In her own words, to anyone on the fence

"We're all fragmented in some way, and this work is all about making us whole. It's for all motivated and courageous humans who want to heal."

10 / 10

Simmy

"I'm more comfortable with my decision-making now. I'm more introspective and aware of my patterns and shadows."

What brought her here

Simmy had been on a self-growth journey for years β€” meditating, experimenting, seeking real feedback. She was drawn to CRT specifically because she'd heard people would tell you the truth there, even the negative parts. That was unusual, and just what she wanted.

Her daily life was run by anxiety. Short-term decisions were impulsive and reactive. Long-term decisions left her completely immobilised, paralysed by options and the fear of getting it wrong.

"I found it intriguing and appealing β€” that people will tell you the truth and be very honest, even about negative things."

What She Feared

Making the wrong decision and losing everything as a result. The consequences felt enormous and irrational in equal measure.
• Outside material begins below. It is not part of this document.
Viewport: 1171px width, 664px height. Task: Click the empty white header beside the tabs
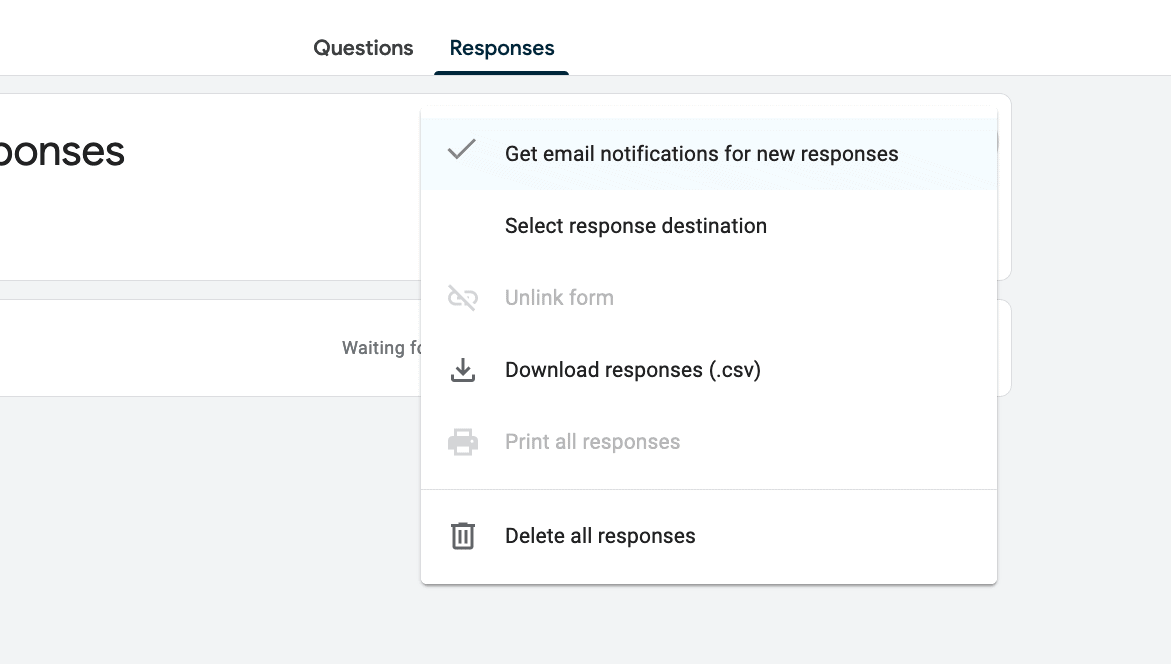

"I was afraid of making the wrong decision and problems resulting from that β€” the insecurity. Always worrying about potential consequences and losing everything. A lot of irrational fears."

What Was Keeping Her Up At Night

A mind that wouldn't stop. Every problem running on a loop with no resolution in sight.

"My mind was always very busy with problems and options."


I'm better at reflecting inwards instead of looking for external problems and for resolution outside myself.

When Things Started to Feel Different

Most of the modalities Simmy had encountered suppressed the negative and amplified the positive. CRT did the opposite β€” it welcomed the shadow, the doubt, the harder truth. For someone who'd been told her whole life to focus on the bright side, the permission to look at the dark side was revelatory.

She also discovered something practical: she could sit with her body instead of just reacting from it.

"For the short-term decisions I'm able to sit with my body and emotions instead of just reacting β€” and then make decisions based on what I actually want instead of an emotional reaction made quickly."

What changed

She's still a work in progress β€” she'll say that herself. But something fundamental has shifted: she's stopped looking outward for answers and started finding them inside herself. There’s not just self-doubt in there, there’s actual, usable information.

"I'm more comfortable with my decision-making now. I'm more introspective and aware of my patterns and shadows. I'm better at reflecting inwards instead of looking for external problems and for resolution outside myself."

In her own words, to anyone on the fence

"Everybody could use it. But not everybody is open to it."